If Mr. Gore had raped a woman in his childhood and if it would have sufficed to further the point he was attempting to make, would he have so nonchalantly used that experience as an example? I believe Mr. Gore's shame for his action would be so great that he would in fact not use this as an example.
People inappropriately use humor in many situations, but as I hold Mr. Gore to a slightly higher standard (perhaps unfoundedly), this passage truly made me feel as though the movement to end the exploitation of animals has an exceedingly long road ahead of it.
Notice also Mr. Gore's use of the word "it" when discussing the chicken he used as a football during his youth. In this sentence, "What you can't do is use it as a football," it is difficult to distinguish between the two things in question: the chicken and the football. Mr. Gore, chickens are not footballs: When you flung Tipper the chicken through the air, she subjectively experienced the fear of awaking while flipping uncontrollably round-and-round and the trauma of striking the ground - Tipper the chicken is a person, not a thing.

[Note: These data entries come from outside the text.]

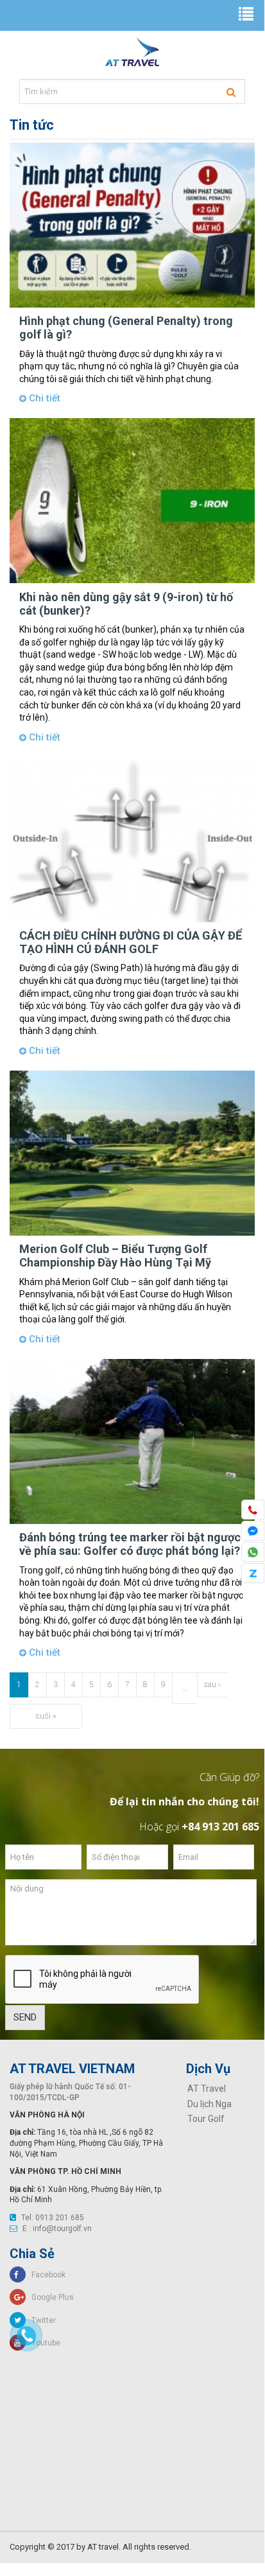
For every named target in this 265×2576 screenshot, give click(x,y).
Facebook (45, 2274)
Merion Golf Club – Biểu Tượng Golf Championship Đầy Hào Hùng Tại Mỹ (115, 1255)
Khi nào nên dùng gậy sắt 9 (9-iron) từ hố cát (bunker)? (126, 603)
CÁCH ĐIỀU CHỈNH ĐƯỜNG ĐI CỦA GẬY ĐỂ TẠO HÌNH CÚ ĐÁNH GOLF (130, 942)
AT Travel (206, 2088)
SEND (25, 2017)
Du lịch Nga (209, 2104)
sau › (212, 1684)
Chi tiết (43, 398)
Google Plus (50, 2297)
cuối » (46, 1716)
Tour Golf (206, 2119)
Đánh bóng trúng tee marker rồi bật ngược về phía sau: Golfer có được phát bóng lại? (130, 1543)
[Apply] (231, 92)
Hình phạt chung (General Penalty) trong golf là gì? (126, 327)
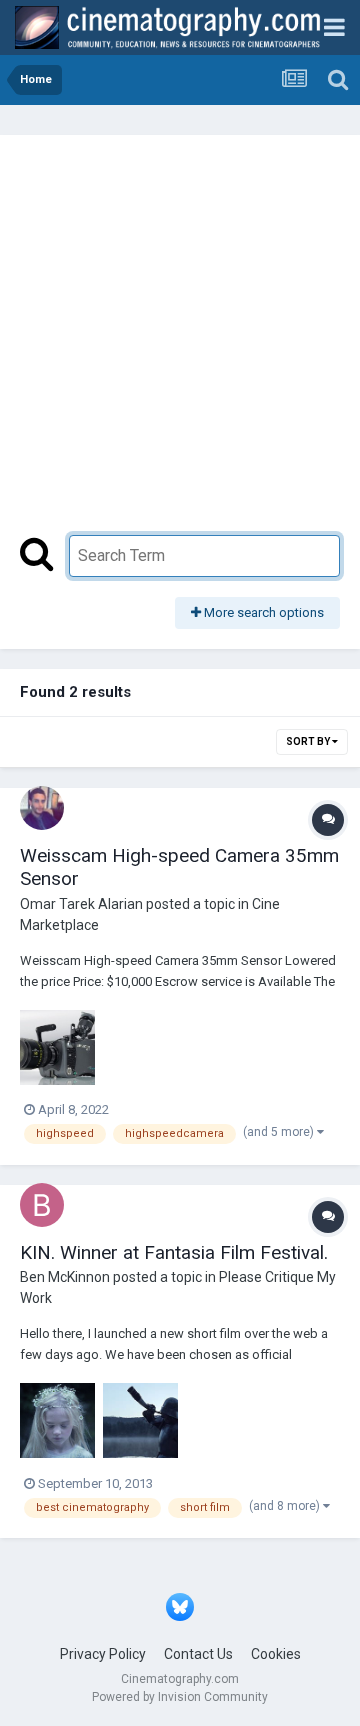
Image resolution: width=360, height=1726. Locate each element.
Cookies (276, 1654)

Jen discussed the negative environmental impacts of meat production previously, which further illuminates Mr. Gore's inability to move beyond his prejudice against non-human animals, and the actions, thought processes and beliefs that are derived from this prejudice. Throughout "The Assault on Reason," Mr. Gore does not mention a single time the many contributing factors of meat production to global climate change. Researchers have found evidence that suggests that the consumption of cheeseburgers in the U.S. alone, creates more metric tons of greenhouse gas emissions than all the S.U.V.'s combined.
James Madison wrote in Federalist No. 10, "...As long as the connection subsists between his reason and his self-love, his opinions and his passions will have a reciprocal influence on each other; and the former will be objects to which the latter will attach themselves."
Mr. Gore praises reason and logic, however, it is clear that if reason was indeed so highly valued he would have made the connection between global warming and factory farming. Even more, perhaps Mr. Gore's reason would have allowed him to recognize the absolute lack of humor in using another sentient being (a person) as a bookend.
"I've eaten meat my whole life" is self-love and mere passion Mr. Gore; such an argument is similar in kind to "I don't buy into the whole global warming thing." Both arguments are derived from the absence of reason and logic, not the expression of them.
Mr. Madison's word's hold true for even the pseudo-enlightened like Al Gore, but so it goes.